**Aim of the exercise:** Your answer should be the data below, reproduced with nothing changed.

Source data
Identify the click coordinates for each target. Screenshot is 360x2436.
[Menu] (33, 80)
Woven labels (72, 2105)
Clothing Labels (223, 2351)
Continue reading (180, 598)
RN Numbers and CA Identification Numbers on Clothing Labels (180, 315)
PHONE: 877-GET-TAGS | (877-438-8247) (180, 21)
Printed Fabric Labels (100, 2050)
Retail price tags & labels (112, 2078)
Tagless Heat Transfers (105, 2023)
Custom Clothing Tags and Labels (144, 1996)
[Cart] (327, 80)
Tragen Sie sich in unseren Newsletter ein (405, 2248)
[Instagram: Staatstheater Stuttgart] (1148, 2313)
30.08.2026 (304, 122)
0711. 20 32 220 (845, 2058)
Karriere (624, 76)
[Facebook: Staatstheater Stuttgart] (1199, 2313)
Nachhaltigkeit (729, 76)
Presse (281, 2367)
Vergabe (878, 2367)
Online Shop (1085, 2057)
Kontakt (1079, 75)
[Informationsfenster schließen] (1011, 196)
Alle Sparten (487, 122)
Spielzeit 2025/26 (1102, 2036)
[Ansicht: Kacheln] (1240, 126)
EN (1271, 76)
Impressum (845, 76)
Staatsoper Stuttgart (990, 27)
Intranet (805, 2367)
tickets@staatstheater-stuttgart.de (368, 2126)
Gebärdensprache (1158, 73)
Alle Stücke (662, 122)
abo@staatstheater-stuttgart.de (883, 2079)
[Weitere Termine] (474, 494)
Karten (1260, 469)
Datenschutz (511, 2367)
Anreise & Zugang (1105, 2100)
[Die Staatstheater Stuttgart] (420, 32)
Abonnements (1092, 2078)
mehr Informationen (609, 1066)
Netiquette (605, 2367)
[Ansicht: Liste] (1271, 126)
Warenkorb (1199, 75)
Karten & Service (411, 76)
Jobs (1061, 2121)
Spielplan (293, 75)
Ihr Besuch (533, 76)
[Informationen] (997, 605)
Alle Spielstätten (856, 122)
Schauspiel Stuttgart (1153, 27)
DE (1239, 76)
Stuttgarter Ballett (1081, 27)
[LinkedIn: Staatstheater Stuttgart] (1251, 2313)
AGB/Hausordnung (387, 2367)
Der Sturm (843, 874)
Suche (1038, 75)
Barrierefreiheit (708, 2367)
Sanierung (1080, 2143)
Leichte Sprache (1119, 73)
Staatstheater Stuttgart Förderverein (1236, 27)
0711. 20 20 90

**Response below:**
Identify the click coordinates for each target. Screenshot is 360x2436.
[Menu] (33, 80)
Woven labels (72, 2105)
Clothing Labels (223, 2351)
Continue reading (180, 598)
RN Numbers and CA Identification Numbers on Clothing Labels (180, 315)
PHONE: 877-GET-TAGS | (877-438-8247) (180, 21)
Printed Fabric Labels (100, 2050)
Retail price tags & labels (112, 2078)
Tagless Heat Transfers (105, 2023)
Custom Clothing Tags and Labels (144, 1996)
[Cart] (327, 80)
Tragen Sie sich in unseren Newsletter ein (405, 2248)
[Instagram: Staatstheater Stuttgart] (1148, 2313)
30.08.2026 (304, 122)
0711. 20 32 220 (845, 2058)
Karriere (624, 76)
[Facebook: Staatstheater Stuttgart] (1199, 2313)
Nachhaltigkeit (729, 76)
Presse (281, 2367)
Vergabe (878, 2367)
Online Shop (1085, 2057)
Kontakt (1079, 75)
[Informationsfenster schließen] (1011, 196)
Alle Sparten (487, 122)
Spielzeit 2025/26 (1102, 2036)
[Ansicht: Kacheln] (1240, 126)
EN (1271, 76)
Impressum (845, 76)
Staatsoper Stuttgart (990, 27)
Intranet (805, 2367)
tickets@staatstheater-stuttgart.de (368, 2126)
Gebärdensprache (1158, 73)
Alle Stücke (662, 122)
abo@staatstheater-stuttgart.de (883, 2079)
[Weitere Termine] (474, 494)
Karten (1260, 469)
Datenschutz (511, 2367)
Anreise & Zugang (1105, 2100)
[Die Staatstheater Stuttgart] (420, 32)
Abonnements (1092, 2078)
mehr Informationen (609, 1066)
Netiquette (605, 2367)
[Ansicht: Liste] (1271, 126)
Warenkorb (1199, 75)
Karten & Service (411, 76)
Jobs (1061, 2121)
Spielplan (293, 75)
Ihr Besuch (533, 76)
[Informationen] (997, 605)
Alle Spielstätten (856, 122)
Schauspiel Stuttgart (1153, 27)
DE (1239, 76)
Stuttgarter Ballett (1081, 27)
[LinkedIn: Staatstheater Stuttgart] (1251, 2313)
AGB/Hausordnung (387, 2367)
Der Sturm (843, 874)
Suche (1038, 75)
Barrierefreiheit (708, 2367)
Sanierung (1080, 2143)
Leichte Sprache (1119, 73)
Staatstheater Stuttgart Förderverein (1236, 27)
0711. 20 20 90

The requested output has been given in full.